Top of Extracted data

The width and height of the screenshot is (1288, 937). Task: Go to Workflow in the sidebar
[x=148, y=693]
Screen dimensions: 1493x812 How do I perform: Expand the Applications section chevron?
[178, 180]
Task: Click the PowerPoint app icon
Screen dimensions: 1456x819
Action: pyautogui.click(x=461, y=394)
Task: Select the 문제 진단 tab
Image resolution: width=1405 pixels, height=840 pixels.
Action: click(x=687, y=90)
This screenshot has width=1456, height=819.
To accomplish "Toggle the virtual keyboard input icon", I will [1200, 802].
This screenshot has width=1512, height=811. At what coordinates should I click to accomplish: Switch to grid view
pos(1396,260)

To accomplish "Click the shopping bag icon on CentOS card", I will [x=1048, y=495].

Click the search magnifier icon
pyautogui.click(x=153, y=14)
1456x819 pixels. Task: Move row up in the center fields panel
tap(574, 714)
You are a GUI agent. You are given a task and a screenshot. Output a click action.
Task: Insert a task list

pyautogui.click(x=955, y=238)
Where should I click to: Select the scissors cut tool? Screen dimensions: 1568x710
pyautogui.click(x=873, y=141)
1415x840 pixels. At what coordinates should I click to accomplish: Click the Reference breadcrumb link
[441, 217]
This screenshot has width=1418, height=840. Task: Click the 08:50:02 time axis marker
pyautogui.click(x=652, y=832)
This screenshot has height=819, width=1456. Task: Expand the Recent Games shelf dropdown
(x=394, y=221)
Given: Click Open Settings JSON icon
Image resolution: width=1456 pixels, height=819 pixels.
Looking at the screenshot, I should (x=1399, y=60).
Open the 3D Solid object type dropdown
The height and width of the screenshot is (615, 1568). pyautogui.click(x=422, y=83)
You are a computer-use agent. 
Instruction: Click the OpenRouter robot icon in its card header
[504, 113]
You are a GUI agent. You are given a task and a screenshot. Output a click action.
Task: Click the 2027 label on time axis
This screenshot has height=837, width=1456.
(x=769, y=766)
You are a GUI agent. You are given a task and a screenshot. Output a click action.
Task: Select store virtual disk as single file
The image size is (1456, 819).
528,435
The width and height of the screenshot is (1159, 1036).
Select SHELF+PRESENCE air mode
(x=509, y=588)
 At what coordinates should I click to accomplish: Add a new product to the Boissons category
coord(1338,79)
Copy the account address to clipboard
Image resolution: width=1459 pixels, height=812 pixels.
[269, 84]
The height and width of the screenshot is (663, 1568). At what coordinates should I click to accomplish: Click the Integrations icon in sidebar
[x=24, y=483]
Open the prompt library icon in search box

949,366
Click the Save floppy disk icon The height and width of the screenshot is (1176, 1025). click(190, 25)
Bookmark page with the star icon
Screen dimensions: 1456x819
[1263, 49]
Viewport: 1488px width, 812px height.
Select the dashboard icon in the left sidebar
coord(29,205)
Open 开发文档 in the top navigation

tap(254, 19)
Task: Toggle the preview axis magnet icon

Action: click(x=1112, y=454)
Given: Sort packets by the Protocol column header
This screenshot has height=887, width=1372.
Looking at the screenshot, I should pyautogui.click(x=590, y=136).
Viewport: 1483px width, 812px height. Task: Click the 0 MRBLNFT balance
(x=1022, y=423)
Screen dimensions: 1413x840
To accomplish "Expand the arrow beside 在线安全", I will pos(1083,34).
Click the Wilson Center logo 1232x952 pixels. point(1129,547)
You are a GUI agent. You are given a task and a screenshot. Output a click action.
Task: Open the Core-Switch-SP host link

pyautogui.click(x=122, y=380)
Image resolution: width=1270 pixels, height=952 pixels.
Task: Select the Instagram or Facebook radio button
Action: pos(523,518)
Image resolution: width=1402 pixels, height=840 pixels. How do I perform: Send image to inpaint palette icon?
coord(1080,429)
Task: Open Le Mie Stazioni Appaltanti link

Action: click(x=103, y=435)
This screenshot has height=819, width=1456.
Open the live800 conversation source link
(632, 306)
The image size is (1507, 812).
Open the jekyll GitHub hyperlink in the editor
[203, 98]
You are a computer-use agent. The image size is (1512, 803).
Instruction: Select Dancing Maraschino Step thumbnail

Bottom of Extracted data

▶ _Exercise description_
An exact copy of the lines from the one with "This screenshot has height=887, width=1372." through the last line of the listing is the whole answer.

▶ _Written response_
This screenshot has height=887, width=1372.
Looking at the screenshot, I should pyautogui.click(x=590, y=136).
Viewport: 1483px width, 812px height. Task: Click the 0 MRBLNFT balance
(x=1022, y=423)
Screen dimensions: 1413x840
To accomplish "Expand the arrow beside 在线安全", I will pos(1083,34).
Click the Wilson Center logo 1232x952 pixels. point(1129,547)
You are a GUI agent. You are given a task and a screenshot. Output a click action.
Task: Open the Core-Switch-SP host link

pyautogui.click(x=122, y=380)
Image resolution: width=1270 pixels, height=952 pixels.
Task: Select the Instagram or Facebook radio button
Action: pos(523,518)
Image resolution: width=1402 pixels, height=840 pixels. How do I perform: Send image to inpaint palette icon?
coord(1080,429)
Task: Open Le Mie Stazioni Appaltanti link

Action: click(x=103, y=435)
This screenshot has height=819, width=1456.
Open the live800 conversation source link
(632, 306)
The image size is (1507, 812).
Open the jekyll GitHub hyperlink in the editor
[203, 98]
You are a computer-use agent. The image size is (1512, 803).
Instruction: Select Dancing Maraschino Step thumbnail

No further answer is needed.